> [YOUR TASK]: Using the records below, write out only the lines from the line containing "Click printer icon" up to and including the line containing "You are a computer-use agent. The height", exactly, with no pictures.
===== DATA SHOWN
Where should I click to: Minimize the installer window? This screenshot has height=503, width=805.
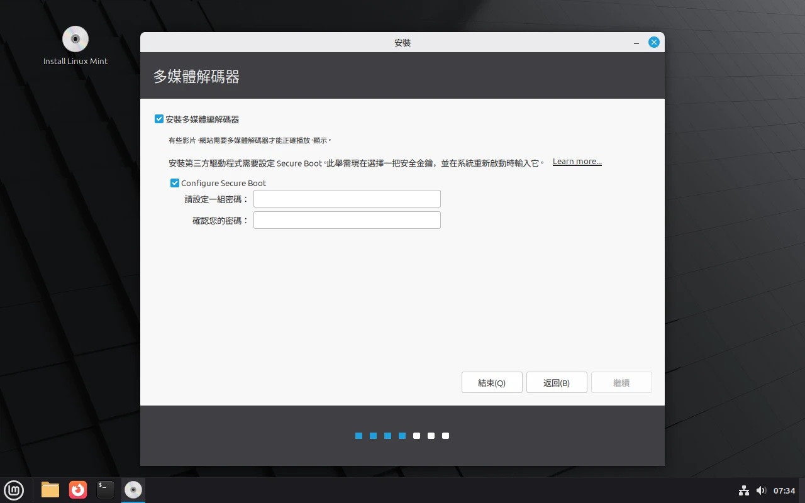[636, 42]
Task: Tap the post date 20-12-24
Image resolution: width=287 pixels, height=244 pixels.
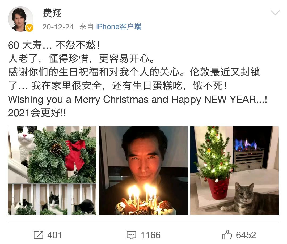Action: [58, 27]

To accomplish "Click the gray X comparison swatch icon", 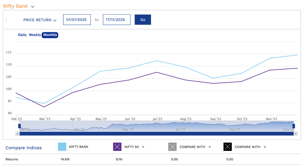I will point(172,147).
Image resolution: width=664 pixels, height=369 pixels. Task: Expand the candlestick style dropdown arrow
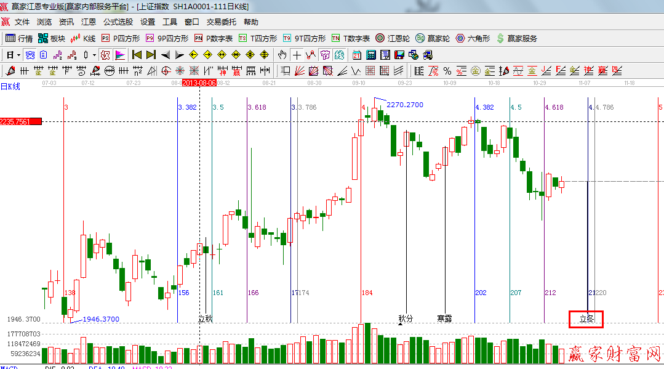click(x=94, y=55)
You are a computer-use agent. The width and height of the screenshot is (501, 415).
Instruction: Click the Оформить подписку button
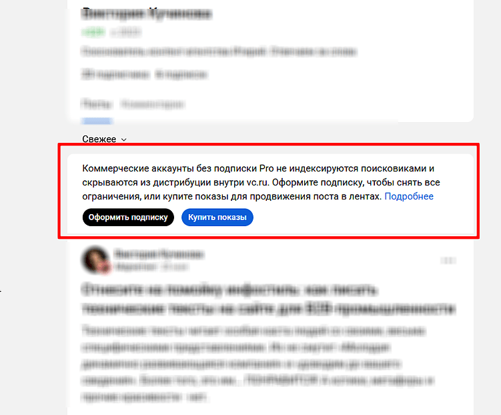(128, 218)
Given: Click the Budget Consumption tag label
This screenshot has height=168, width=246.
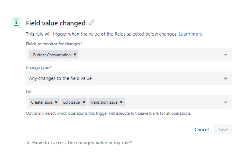Looking at the screenshot, I should click(52, 55).
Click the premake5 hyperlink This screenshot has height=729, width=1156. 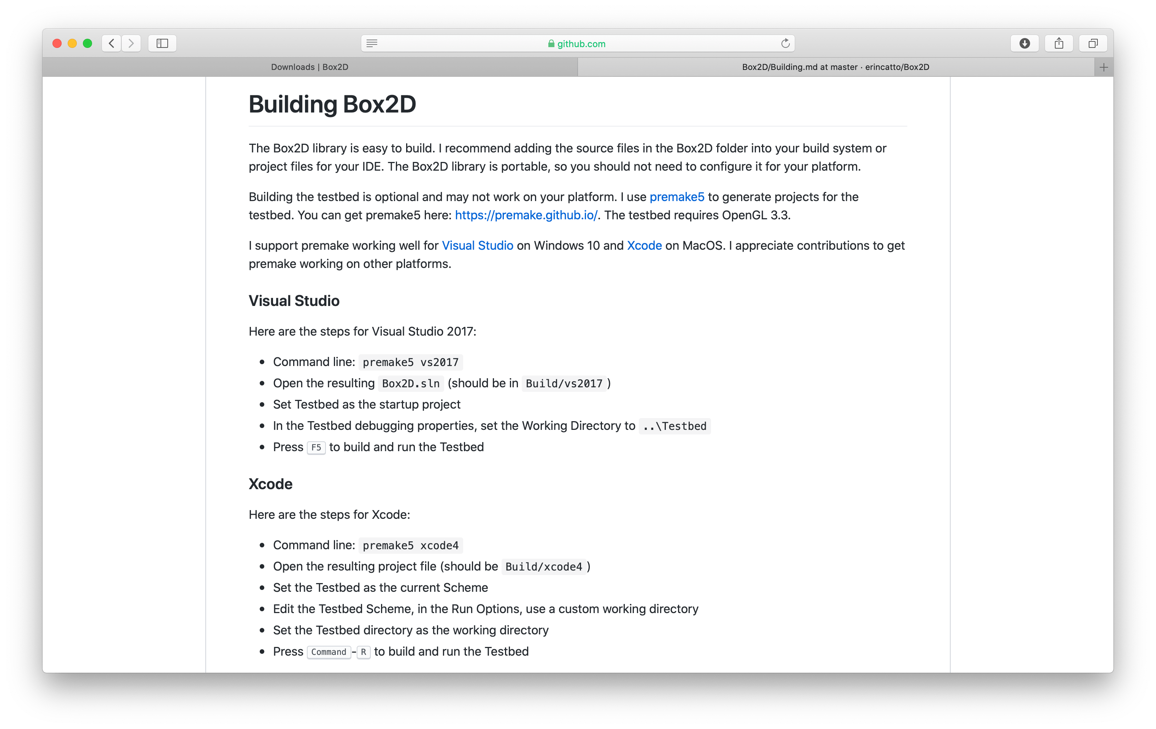[x=676, y=196]
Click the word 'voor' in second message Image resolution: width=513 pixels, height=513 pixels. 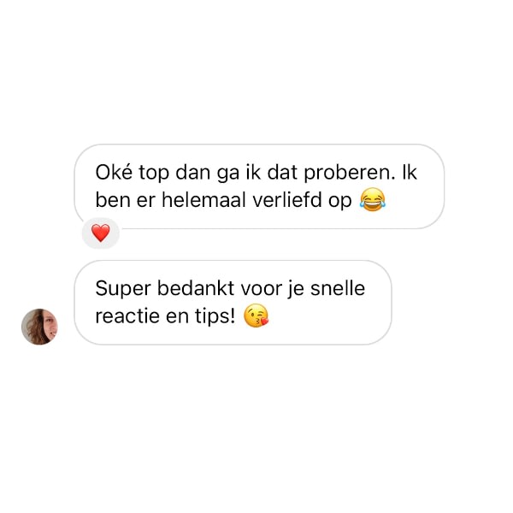click(x=262, y=289)
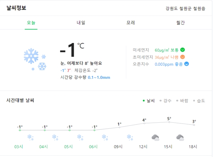Viewport: 213px width, 157px height.
Task: Open the 월간 tab
Action: 180,23
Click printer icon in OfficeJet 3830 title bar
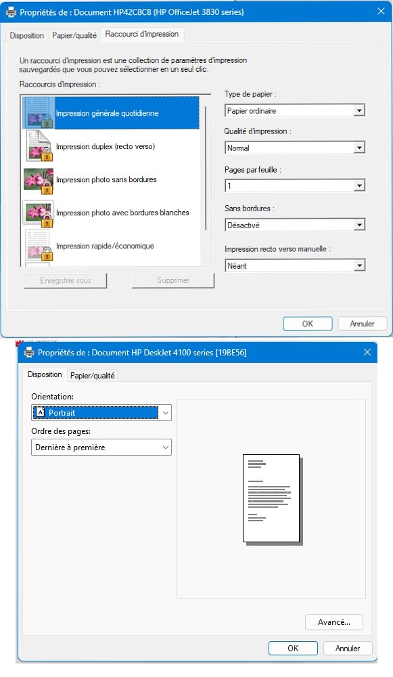The image size is (393, 677). [x=11, y=12]
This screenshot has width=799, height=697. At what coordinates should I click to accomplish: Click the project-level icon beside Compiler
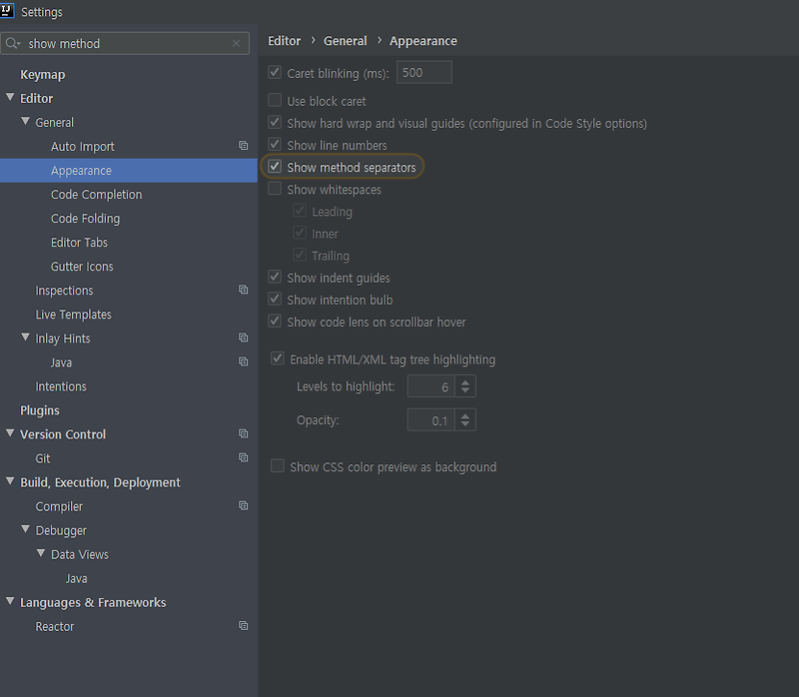coord(243,506)
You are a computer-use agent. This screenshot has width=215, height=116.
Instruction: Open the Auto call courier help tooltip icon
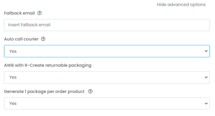(43, 39)
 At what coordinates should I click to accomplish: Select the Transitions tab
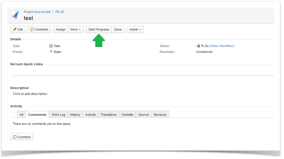108,115
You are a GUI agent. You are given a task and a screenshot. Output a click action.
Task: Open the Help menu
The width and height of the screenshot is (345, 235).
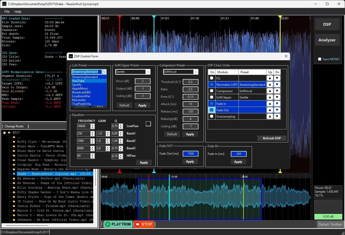click(18, 11)
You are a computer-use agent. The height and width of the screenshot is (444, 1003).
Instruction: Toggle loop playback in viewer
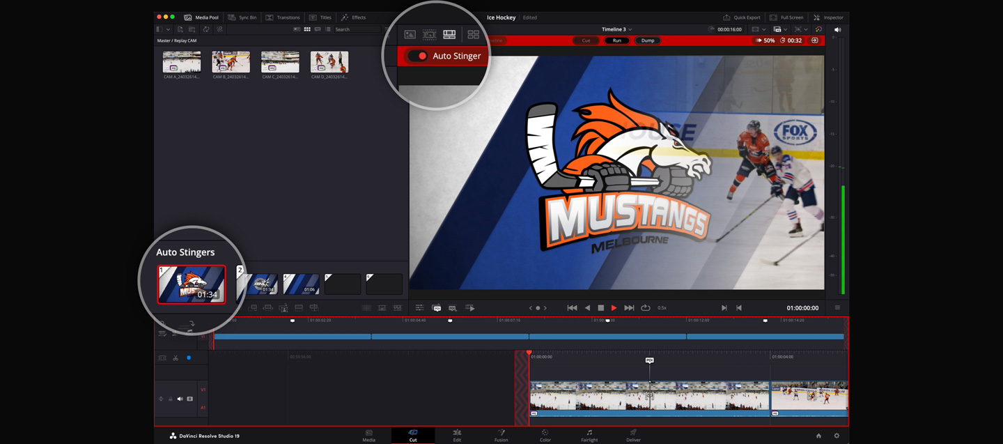click(x=646, y=308)
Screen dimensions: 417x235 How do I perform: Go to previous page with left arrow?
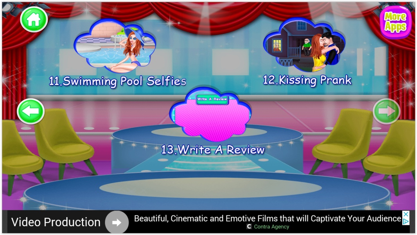[x=31, y=111]

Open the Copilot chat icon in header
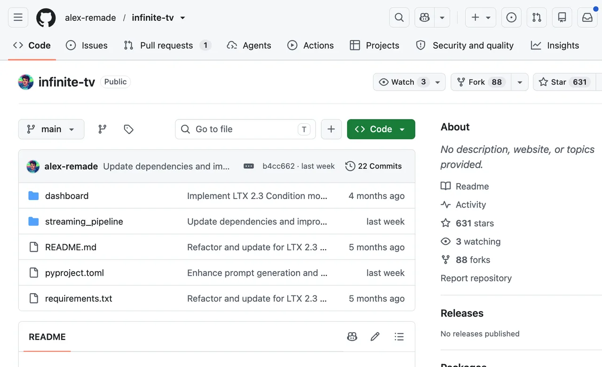[x=425, y=17]
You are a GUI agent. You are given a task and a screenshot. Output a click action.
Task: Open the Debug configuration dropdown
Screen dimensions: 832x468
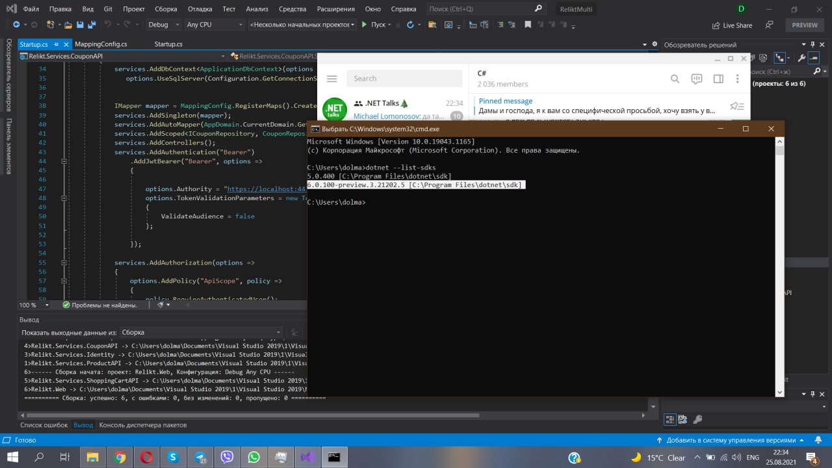click(x=164, y=25)
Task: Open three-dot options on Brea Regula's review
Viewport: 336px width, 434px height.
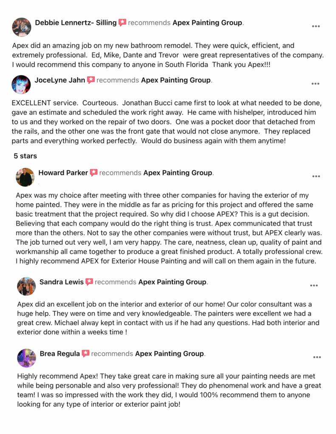Action: tap(317, 357)
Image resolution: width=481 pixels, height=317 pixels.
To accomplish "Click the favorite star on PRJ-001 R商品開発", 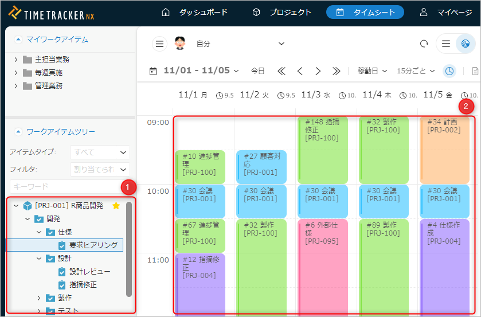I will [115, 205].
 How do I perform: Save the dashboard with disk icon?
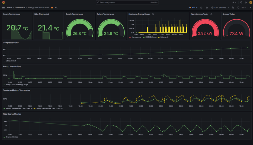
==========
> [RESPONSE TO THE EXERCISE]:
Click printer icon in OfficeJet 3830 title bar
The image size is (393, 677). [x=11, y=12]
This screenshot has width=799, height=697. At what coordinates should I click to accomplish: Click the project-level icon beside Compiler
coord(243,506)
You are a computer-use agent. This screenshot has width=215, height=116.
Instruction: Open the Auto call courier help tooltip icon
(43, 39)
 At what coordinates should I click to accomplish: Select the Transitions tab
108,115
You are a GUI agent. You are given a task and a screenshot. Output a click action.
Task: Open the Help menu
The width and height of the screenshot is (345, 235).
click(18, 11)
You are a computer-use agent. The height and width of the screenshot is (444, 1003).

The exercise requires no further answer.